Baisemeaux prit les clefs et ouvrit lui-même la porte de la troisième chambre. Le porte-clefs entra le premier et déposa sur une table les provisions que le bon gouverneur appelait des friandises.

Puis il sortit.

Le prisonnier n’avait pas fait un mouvement.

Alors Baisemeaux entra à son tour, tandis qu’Aramis se tenait sur le seuil.

De là, il vit un jeune homme, un enfant de dix-huit ans, qui, levant la tête au bruit inaccoutumé, se jeta à bas de son lit en apercevant le gouverneur, et, joignant les mains, se mit à crier :

— Ma mère ! ma mère !

L’accent de ce jeune homme contenait tant de douleur, qu’Aramis se sentit frissonner malgré lui.

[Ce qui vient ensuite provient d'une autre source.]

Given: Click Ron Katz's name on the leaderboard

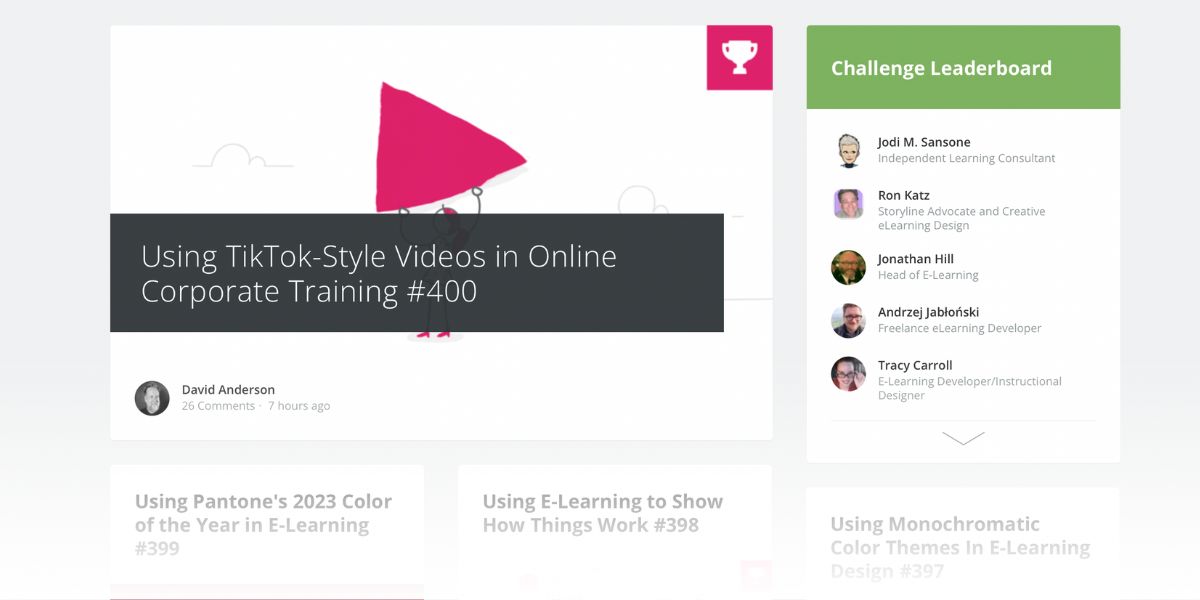Looking at the screenshot, I should pyautogui.click(x=903, y=195).
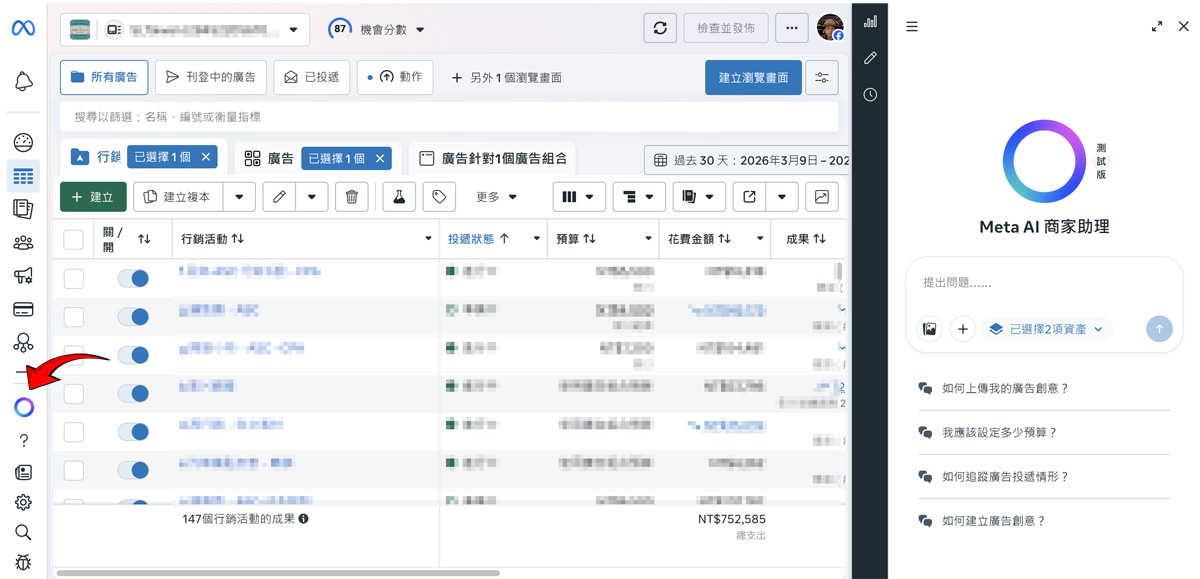Expand the 已選擇2項資產 selector
The height and width of the screenshot is (579, 1200).
[1046, 329]
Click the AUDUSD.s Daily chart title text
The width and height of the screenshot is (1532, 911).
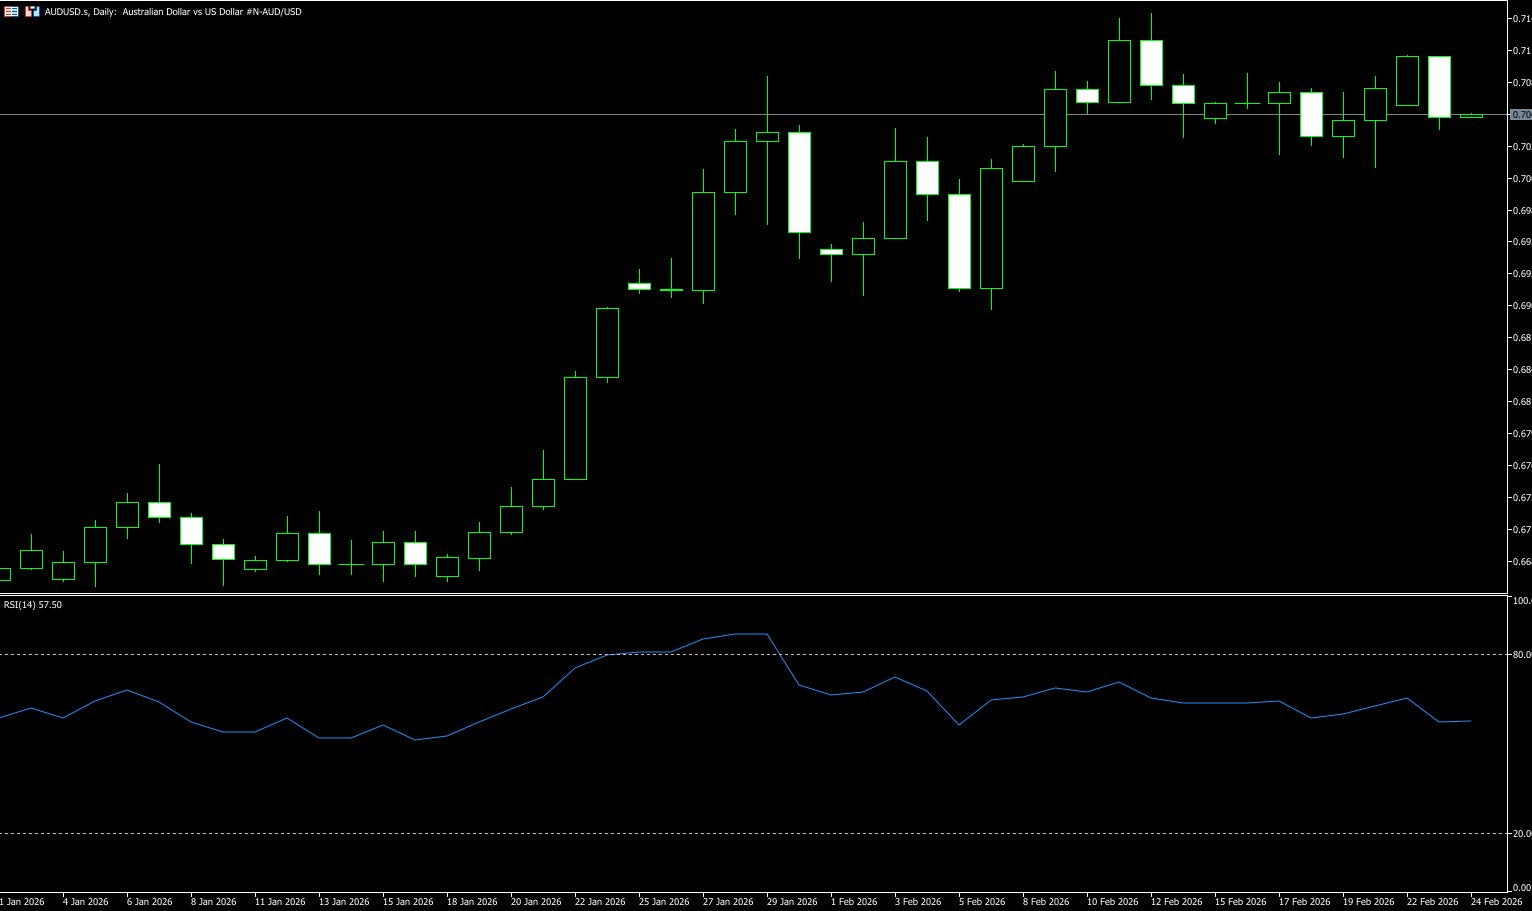point(172,12)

— Mon cher hôte, lui dit Baisemeaux en essayant de sourire, je vous apporte à la fois une distraction et un extra pour le corps. Voilà Monsieur qui va prendre des mesures sur vous, et voilà des confitures pour votre dessert.

— Oh ! Monsieur ! Monsieur ! dit le jeune homme, laissez-moi seul pendant un an, nourrissez-moi de pain et d’eau pendant un an, mais dites-moi qu’au bout d’un an je sortirai d’ici, dites-moi qu’au bout d’un an je reverrai ma mère !

— Mais, mon cher ami, dit Baisemeaux, je vous ai entendu dire à vous-même qu’elle était fort pauvre, votre mère, que vous étiez fort mal logé chez elle, tandis qu’ici, peste !

— Si elle était pauvre, Monsieur, raison de plus pour qu’on lui rende son soutien. Mal logé chez elle ? Oh ! Monsieur, on est toujours bien logé quand on est libre.

— Enfin, puisque vous dites vous-même que vous n’avez fait que ce malheureux distique…

— Et sans intention, Monsieur, sans intention aucune, je vous jure ; je lisais Martial quand l’idée m’en est venue. Oh ! Monsieur, qu’on me punisse, moi, qu’on me coupe la main avec laquelle je l’ai écrit, je travaillerai de l’autre ; mais qu’on me rende ma mère.

— Mon enfant, dit Baisemeaux, vous savez que cela ne dépend pas de moi ; je ne puis que vous augmenter votre ration, vous donner un petit verre de porto, vous glisser un biscuit entre deux assiettes.

— Ô mon Dieu ! mon Dieu ! s’écria le jeune homme en se renversant en arrière et en se roulant sur le parquet.

Aramis, incapable de supporter plus longtemps cette scène, se retira jusque sur le palier.

— Le malheureux ! murmurait-il tout bas.

— Oh ! oui, Monsieur, il est bien malheureux ; mais c’est la faute de ses parents.